By
Annie Slemrod
BURJ
AL-BARAJNEH, Lebanon: Ten mothers are gathered around a table, following and
sometimes speaking along with a woman at the head of the table who is reading
aloud from a children’s book. Several laps are filled with toddlers, who, in
the midst of the lively atmosphere, are calm. Some of the children even seem to
be ignoring the animated tale.
Instead,
although too young to read themselves, they are quietly inspecting the pages of
pint-size books.This get-together inside Burj al-Barajneh, Beirut’s most
populous Palestinian refugee camp, is part of a literacy program called “Mamaa
Tiqraa” (Mother Reading). With adult illiteracy rates higher in Lebanon’s camps
than in the rest of the country, this is hardly the only literacy campaign
around. But Mamaa Tiqraa is different: It’s a literacy program that doesn’t
teach anyone how to read.
Wafa
Khalil, one of Mamaa Tiqraa’s two literacy trainers, describes it in simple
terms. “It’s about how to sit with our children. How to come together and read,
and not just about how to read alone.”
It’s
all about the concept of “family literacy,” which aims to help kids enjoy
reading with their parents, to foster conversation between generations, to
jump-start imaginations, and to familiarize kids with the idea that letters
correspond with sounds.
The
10 participating moms, make that 12 – the two literacy trainers are moms, too –
gathered over the weekend to evaluate their progress. This is the program’s
sixth week, and was meant to be its last, but due to popular demand four more
meetings have been added.
Raghida,
who prefers that her last name not be published, has been reading with her
3-year-old son Mohammad. “My son loves the [program’s] books,” she says,
“because they use pictures and he can begin to identify them. He’s young, so I
read to him.” An avid reader herself, Raghida adds that now “my son loves books
like me. He often comes to me with his books, asking me to read stories to
him.”
Khalil
says the results have spilled over into her own family. She has three children,
and she’s been testing the family literacy approach on her youngest, age 7.
“We
are closer now,” she says. “He is thinking aloud, telling me everything he
feels and sees. I even think he loves me more,” she speculates. “I feel it.”
Mamaa
Tiqraa is the brainchild of Nick Boke, an English teacher at the American
Community School in Beirut. Having been involved in pioneering family literacy
programs in the 1980s U.S., he long wanted to do the same here but was faced
with a bit of an obstacle – he couldn’t find the right books.
“I
went around looking for books,” he says. “I went to bookstores, I went to
publishers, I went to Arabic teachers ... but the books were all in fusha
[classical Arabic] and they were much too complicated.”
Then
he met Hanadi Dayyeh, this weekend’s reader, also an Arabic teacher,
coordinator of the Arabic program at ACS, and a writer. Seeing a gap in the
market for step-by-step Arabic language learning books, she had written the
“Silsalaat Iqra Balarabiya” (Arabic Reading Series), which was published around
a year ago.
The
little books are small enough for a child to handle, and brightly illustrated.

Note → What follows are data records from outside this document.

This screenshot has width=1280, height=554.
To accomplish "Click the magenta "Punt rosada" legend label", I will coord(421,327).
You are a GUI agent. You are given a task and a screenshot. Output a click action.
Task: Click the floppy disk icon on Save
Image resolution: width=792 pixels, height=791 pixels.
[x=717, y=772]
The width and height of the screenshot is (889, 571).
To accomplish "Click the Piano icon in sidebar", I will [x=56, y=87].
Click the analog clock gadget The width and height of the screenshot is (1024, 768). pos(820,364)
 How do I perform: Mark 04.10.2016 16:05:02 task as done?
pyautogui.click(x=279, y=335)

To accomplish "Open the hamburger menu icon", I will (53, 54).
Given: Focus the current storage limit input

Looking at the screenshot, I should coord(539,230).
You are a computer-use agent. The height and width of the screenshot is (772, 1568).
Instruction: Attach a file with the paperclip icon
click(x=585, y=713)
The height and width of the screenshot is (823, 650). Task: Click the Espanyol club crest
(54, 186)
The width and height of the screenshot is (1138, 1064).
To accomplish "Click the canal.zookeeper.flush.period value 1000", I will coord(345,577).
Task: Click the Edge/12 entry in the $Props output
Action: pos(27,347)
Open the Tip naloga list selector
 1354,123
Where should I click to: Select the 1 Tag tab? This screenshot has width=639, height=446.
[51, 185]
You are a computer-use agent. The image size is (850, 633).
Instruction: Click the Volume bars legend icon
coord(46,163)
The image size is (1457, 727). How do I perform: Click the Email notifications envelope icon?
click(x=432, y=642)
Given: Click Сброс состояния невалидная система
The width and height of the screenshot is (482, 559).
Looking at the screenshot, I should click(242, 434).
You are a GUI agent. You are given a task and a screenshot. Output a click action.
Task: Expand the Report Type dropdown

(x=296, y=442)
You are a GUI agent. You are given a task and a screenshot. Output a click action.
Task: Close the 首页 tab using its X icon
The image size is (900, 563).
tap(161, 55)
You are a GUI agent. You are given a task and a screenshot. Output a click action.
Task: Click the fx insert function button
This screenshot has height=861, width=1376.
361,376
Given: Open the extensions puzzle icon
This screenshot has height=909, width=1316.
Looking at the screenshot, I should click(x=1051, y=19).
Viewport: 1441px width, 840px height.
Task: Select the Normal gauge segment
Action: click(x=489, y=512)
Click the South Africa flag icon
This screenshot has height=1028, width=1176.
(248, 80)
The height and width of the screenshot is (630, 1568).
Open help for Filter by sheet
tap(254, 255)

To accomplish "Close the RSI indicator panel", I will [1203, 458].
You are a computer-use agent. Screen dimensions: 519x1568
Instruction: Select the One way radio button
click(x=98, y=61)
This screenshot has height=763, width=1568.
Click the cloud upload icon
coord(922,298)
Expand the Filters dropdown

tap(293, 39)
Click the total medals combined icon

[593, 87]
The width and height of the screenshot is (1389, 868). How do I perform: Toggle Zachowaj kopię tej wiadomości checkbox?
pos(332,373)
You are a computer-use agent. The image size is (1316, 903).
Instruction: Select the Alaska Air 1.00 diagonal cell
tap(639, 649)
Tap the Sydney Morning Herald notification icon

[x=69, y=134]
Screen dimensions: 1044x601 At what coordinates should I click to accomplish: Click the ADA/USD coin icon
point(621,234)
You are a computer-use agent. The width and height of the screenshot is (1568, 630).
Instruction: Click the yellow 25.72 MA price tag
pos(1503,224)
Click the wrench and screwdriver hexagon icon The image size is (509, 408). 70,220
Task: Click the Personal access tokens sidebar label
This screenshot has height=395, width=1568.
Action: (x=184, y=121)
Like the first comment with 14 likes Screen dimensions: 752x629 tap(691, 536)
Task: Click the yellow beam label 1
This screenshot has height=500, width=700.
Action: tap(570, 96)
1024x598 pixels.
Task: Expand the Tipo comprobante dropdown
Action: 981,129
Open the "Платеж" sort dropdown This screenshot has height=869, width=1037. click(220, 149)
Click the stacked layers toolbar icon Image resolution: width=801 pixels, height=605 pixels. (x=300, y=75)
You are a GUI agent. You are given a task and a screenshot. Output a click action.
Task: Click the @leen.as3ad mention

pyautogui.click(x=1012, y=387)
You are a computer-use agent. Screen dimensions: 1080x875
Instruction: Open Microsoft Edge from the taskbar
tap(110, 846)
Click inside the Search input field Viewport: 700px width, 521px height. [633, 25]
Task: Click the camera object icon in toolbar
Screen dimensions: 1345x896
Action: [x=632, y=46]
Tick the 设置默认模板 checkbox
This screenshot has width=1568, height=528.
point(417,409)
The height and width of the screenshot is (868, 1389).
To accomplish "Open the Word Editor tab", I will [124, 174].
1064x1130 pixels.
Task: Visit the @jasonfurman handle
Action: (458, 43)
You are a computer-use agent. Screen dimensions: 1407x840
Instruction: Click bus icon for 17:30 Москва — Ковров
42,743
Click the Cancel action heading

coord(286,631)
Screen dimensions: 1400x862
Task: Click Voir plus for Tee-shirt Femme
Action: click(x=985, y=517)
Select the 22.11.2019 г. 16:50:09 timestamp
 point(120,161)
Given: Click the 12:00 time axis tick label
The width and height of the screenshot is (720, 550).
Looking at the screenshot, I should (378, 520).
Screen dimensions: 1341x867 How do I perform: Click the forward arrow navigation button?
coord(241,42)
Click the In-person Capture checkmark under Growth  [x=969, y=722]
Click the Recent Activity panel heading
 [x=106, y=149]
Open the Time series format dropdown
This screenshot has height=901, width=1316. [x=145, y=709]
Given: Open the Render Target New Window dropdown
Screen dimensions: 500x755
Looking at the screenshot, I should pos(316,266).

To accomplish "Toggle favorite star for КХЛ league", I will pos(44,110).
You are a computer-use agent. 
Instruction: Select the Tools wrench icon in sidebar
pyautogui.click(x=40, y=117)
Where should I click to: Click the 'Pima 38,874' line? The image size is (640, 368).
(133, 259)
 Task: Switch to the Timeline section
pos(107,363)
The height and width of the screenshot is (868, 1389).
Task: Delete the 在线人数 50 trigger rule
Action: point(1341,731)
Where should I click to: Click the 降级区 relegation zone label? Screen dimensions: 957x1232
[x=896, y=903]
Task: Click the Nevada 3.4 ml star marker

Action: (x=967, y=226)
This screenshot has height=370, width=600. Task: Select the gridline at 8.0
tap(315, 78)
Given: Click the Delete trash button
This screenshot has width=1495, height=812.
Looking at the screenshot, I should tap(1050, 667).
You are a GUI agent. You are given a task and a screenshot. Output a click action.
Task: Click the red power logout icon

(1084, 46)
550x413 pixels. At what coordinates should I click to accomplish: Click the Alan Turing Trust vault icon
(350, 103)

They aren’t quite written in colloquial Arabic, but she says that “if you look
at a continuum between amiya [colloquial] and classical Arabic, we would be on
the next step after amiya.” The books “use simple sentences so if a child is
reading, he would think somebody is speaking to him.”
The
books jived with Boke’s idea, and Mamaa Tiqraa’s relatively small budget of
$1,000 was funded by Lebanon’s Welfare Organization. At this weekend’s
stock-taking session, Dayyeh was on hand to read from one of her more complex
books, accompanied by one of her daughters – upping the mother quotient to 13.
After
Dayyeh’s story and a bit of discussion, Noura, who is working with her
3-year-old daughter Rawan, discussed some unexpected benefits the program has
brought to her family. She loves telling stories, she says, but “I don’t know
how to read or write well. This is unbelievably good for me. I used to read to
my daughter, but now she reads stories to me.” With only a few hours of electricity
a day in Burj al-Barajneh, Nour says that now, as soon as the lights go off,
the flashlights and candles come out and her daughter wants to read together.
Mamaa
Tiqraa is a pilot, but Boke says if the funding can be found he’s game to
expand it to Lebanon’s other camps. And the current group is already gearing up
for a second session, which he says will include bookmaking – handmade books
will make a modest addition to the libraries of the children.
One
more thing the program has fostered is an increased demand for books. The moms
have been meeting at Burj al-Barajneh’s Women’s Program Association, and Mariam
al-Shaar, the association’s director, says there is only one library in the
camp and it is run by a popular committee, making it effectively inaccessible
to many residents.
Before the program, says
trainer Khalil, many of the women “did not have books in their houses. But now
they are looking for them everywhere.”